South Africa has earned a reputation for having an old, backward, and unreliable electricity system more dependent on coal than any other country with a similarly sized economy. With an aging fleet of coal-fired power plants owned by a century-old utility that has actively resisted the energy transition, its grid is ripe for modernization.

South Africa is also blessed with largely untapped wind, water, and solar resources that could meet all of the country's energy needs several times over. Few countries better exemplify both the challenge and opportunity in the energy transition.

That transition is now under way, both through deliberate official reforms and through an uncontrolled explosion of solar and batteries that customers are installing on their homes and businesses. Over seven gigawatts of behind-the-meter solar and storage now operate in a country whose grid demand rarely exceeds 30 gigawatts, all deployed with zero subsidies.

To explore this story, Chris traveled to South Africa in September 2025 for a six-week research trip. He recorded numerous interviews with people closely involved in the country's energy transition, which we are featuring in a new miniseries.

We begin with Anton Eberhard, Professor Emeritus at the University of Cape Town's Graduate School of Business. For more than 35 years, Anton has worked to modernize and liberalize South Africa's power sector in pursuit of a more equitable, just, and clean energy system. His commitment to justice runs deep: in 1977, he became one of the first white South Africans imprisoned for refusing conscription into the apartheid military. After his release, he pursued a PhD in solar energy around 1980, doing fieldwork in remote Lesotho villages long before renewables were economically viable.

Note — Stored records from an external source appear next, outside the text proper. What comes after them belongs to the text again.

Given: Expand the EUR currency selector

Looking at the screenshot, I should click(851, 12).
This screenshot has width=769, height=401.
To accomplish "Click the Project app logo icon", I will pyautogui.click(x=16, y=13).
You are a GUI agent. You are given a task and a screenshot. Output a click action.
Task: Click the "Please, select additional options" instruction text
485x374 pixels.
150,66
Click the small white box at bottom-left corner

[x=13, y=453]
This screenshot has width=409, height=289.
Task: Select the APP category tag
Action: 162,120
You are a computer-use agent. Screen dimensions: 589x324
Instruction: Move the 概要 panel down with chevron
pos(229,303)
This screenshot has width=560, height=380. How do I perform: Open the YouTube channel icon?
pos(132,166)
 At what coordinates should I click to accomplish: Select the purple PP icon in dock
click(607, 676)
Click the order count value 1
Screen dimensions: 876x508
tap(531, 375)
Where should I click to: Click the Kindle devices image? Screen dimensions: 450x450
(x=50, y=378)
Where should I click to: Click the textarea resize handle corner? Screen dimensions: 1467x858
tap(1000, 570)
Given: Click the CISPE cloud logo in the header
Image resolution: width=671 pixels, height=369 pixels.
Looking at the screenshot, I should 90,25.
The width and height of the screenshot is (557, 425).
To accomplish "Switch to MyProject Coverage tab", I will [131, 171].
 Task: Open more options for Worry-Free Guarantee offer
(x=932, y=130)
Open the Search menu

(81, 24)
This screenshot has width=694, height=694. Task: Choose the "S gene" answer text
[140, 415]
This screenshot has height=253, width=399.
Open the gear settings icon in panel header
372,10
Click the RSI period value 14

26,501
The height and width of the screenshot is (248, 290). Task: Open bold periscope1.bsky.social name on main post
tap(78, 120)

In this conversation, Anton recounts the evolution of South Africa's power sector alongside his own personal history. He explains why Eskom, once named the best utility in the world, saw its energy availability factor plummet from over 90% to as low as 40% at the height of the country's power crisis. He describes the political economy keeping coal interests entrenched, his role in the groundbreaking 1998 white paper whose proposed reforms are only now, 27 years later, being implemented, and why structural changes remain critical for accelerating the energy transition. This will give you the essential context for the rest of our South Africa miniseries, and contains many universal insights that may be useful to understanding the energy transition wherever you live.

Guest:

Anton Eberhard is a Professor Emeritus and Senior Scholar at the University of Cape Town’s Power Futures Lab in the Graduate School of Business. His research, teaching and advisory work focuses on governance and regulatory incentives to improve utility performance, power investment challenges, the design of new power markets, distributed energy resources and linkages to electricity access and sustainable development.  Prof Eberhard was a member of the Global Commission to End Energy Poverty. He has worked in the energy sector across SubSaharan Africa, and other developing regions, for more than 35 years and was the founding Director of the Energy and Development Research Centre. He is a Foundation Member of the Academy of Science of South Africa. He was appointed by the President of South Africa to chair a task team to resolve serious financial and technical challenges in the national utility, Eskom, and to make proposals on the restructuring of the power sector and he currently provides technical assistance to the National Energy Crisis Committee. Previously he has served on the country’s Ministerial Advisory Council on Energy, the National Planning Commission, the National Advisory Council on Innovation, and the Board of the National Electricity Regulator of South Africa. In 2012, he received the SA National Energy Association’s award for outstanding and sustained contributions to the enhancement of the South African energy environment. Prof Eberhard has more than 150 peer reviewed publications to his credit including three recent books: Independent Power Projects in SubSaharan Africa; Power Sector Reform and Regulation in Africa; and Africa’s Power Infrastructure: Investment, Integration and Efficiency.  He has undertaken numerous assignments for governments, utilities, regulatory authorities, donor and multi-lateral agencies, banks and private sector companies.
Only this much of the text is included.